-- BEGIN --

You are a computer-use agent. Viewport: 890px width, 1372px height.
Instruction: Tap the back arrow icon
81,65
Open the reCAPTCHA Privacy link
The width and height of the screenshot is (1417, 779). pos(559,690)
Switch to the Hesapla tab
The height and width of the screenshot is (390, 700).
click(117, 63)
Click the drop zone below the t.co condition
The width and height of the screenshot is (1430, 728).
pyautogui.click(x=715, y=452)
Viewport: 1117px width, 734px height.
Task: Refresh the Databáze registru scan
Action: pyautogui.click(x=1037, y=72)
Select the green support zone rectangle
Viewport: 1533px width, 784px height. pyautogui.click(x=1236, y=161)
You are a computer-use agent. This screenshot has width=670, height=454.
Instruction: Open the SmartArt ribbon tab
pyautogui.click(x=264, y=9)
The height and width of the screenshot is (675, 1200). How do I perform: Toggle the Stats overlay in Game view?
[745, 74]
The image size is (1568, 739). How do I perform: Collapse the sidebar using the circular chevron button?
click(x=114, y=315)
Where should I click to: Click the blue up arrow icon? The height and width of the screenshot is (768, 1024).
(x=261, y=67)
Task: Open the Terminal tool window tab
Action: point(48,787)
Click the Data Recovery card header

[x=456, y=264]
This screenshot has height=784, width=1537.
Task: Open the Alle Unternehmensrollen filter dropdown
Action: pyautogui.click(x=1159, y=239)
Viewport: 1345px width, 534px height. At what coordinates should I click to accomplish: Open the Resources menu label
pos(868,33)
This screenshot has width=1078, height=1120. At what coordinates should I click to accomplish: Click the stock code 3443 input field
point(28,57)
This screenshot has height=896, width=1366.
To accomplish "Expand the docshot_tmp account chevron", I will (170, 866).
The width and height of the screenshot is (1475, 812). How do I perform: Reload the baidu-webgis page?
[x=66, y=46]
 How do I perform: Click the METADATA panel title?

-- END --

> **To do**
Please retype every one of the entries above word for word, keeping each line as it stands.

> **Exercise answer**
You are a computer-use agent. Viewport: 890px width, 1372px height.
Instruction: Tap the back arrow icon
81,65
Open the reCAPTCHA Privacy link
The width and height of the screenshot is (1417, 779). pos(559,690)
Switch to the Hesapla tab
The height and width of the screenshot is (390, 700).
click(117, 63)
Click the drop zone below the t.co condition
The width and height of the screenshot is (1430, 728).
pyautogui.click(x=715, y=452)
Viewport: 1117px width, 734px height.
Task: Refresh the Databáze registru scan
Action: pyautogui.click(x=1037, y=72)
Select the green support zone rectangle
Viewport: 1533px width, 784px height. pyautogui.click(x=1236, y=161)
You are a computer-use agent. This screenshot has width=670, height=454.
Instruction: Open the SmartArt ribbon tab
pyautogui.click(x=264, y=9)
The height and width of the screenshot is (675, 1200). How do I perform: Toggle the Stats overlay in Game view?
[745, 74]
The image size is (1568, 739). How do I perform: Collapse the sidebar using the circular chevron button?
click(x=114, y=315)
Where should I click to: Click the blue up arrow icon? The height and width of the screenshot is (768, 1024).
(x=261, y=67)
Task: Open the Terminal tool window tab
Action: point(48,787)
Click the Data Recovery card header

[x=456, y=264]
This screenshot has height=784, width=1537.
Task: Open the Alle Unternehmensrollen filter dropdown
Action: pyautogui.click(x=1159, y=239)
Viewport: 1345px width, 534px height. At what coordinates should I click to accomplish: Open the Resources menu label
pos(868,33)
This screenshot has width=1078, height=1120. At what coordinates should I click to accomplish: Click the stock code 3443 input field
point(28,57)
This screenshot has height=896, width=1366.
To accomplish "Expand the docshot_tmp account chevron", I will (170, 866).
The width and height of the screenshot is (1475, 812). How do I perform: Reload the baidu-webgis page?
[x=66, y=46]
 How do I perform: Click the METADATA panel title?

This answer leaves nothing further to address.